Spot the odd one out!

byron, gaskell and bronte biographies

Actually, spot the similarities more like, excepting that two were women, and they all lived around the same time, this lot don’t have a lot in common, other than they picked up pens. All three had different upbringings, different classes, and families originating in different parts of the British Isles, Elizabeth has a Scottish father and Byron had Scottish mother, and Charlotte’s dad was Irish, with the rest of the DNA being filled in by the English.

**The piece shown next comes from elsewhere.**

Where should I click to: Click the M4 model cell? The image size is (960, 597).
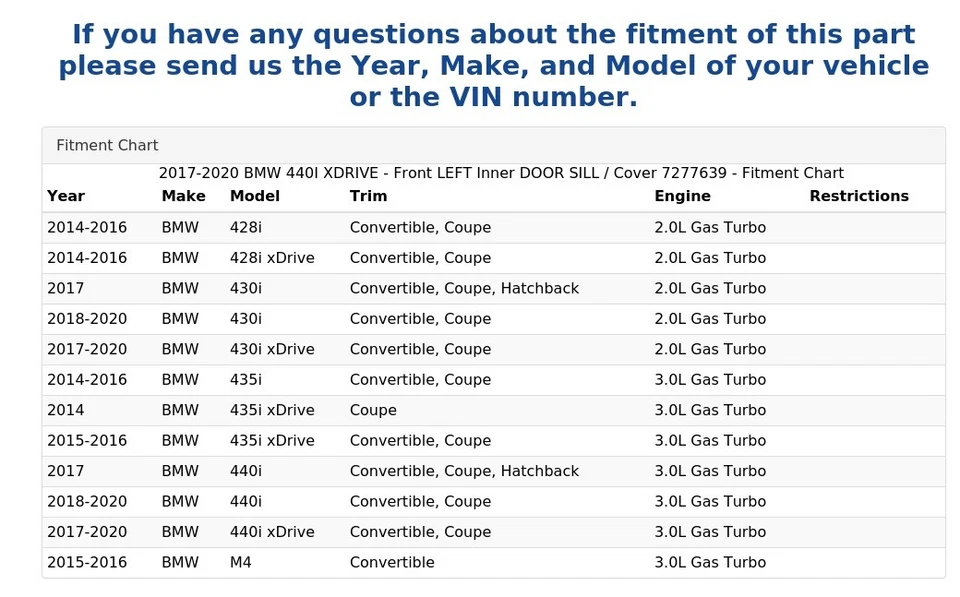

I’ve had the book on Charlotte for years and can barely remember it, so it’s well overdue for a re-read. I’m about halfway through the Byron book, and so I thought I’d get one on on Gaskell, although neither of them are going to be as much fun as Byron. With echoes of that game of ‘Who would you invite to dinner’ but played with these three, the answers to some various questions, in order of preference are –

Who do I call to bail me out after arrest for indecent exposure?

  1. Byron
  2. Gaskell
  3. Brontë

Who would I most like to go on a transcontinental road-trip holiday with?

  1. Byron
  2. Gaskell
  3. Brontë

Who would I ask to feed my cat while I’m on holiday with Byron?

  1. Brontë
  2. Gaskell

Who do I call at three a.m. because a man has smashed like heart, like it is so much inanimate, red Play-Doh, to do with as he wishes?

  1. Gaskell
  2. Brontë
  3. Byron

If there is something strange, in my neighbourhood, who am I going to call?

  1. Ghostbusters
  2. Byron
  3. Gaskell
  4. Brontë

The Brontë answers are all based on Charlotte, they would be different for Anne and Emily, and even more so for their brother Branwell, as he sounded like a lot of fun. A night out with him and Byron, would have ended up with someone’s limb in plaster. If you are a Brontë fan, this book is worth a read. Can’t have been easy having all those sisters, two of whom died just before he was eight, and his mother had also died. Then his surviving three sisters were more successful than him, and none of them addicted to laudanum, alcohol, or in debt an unable to hold down a job, like him.

Although, it has been suggested, that he was so disconnected from the family and the subject of angry letters from Charlotte, that he may not have even been told his sister’s novels were published. At that time in his life, he had set fire to his bed in a drunken haze, and so his elderly father was having to share a bed with him for the safety of the house and everyone in it. He died of TB aggravated by his addictions. It is said his funeral, in the pouring rain, was when Emily’s health was damaged beyond repair, and she died a little while after him. All so sad, and gloomily interesting.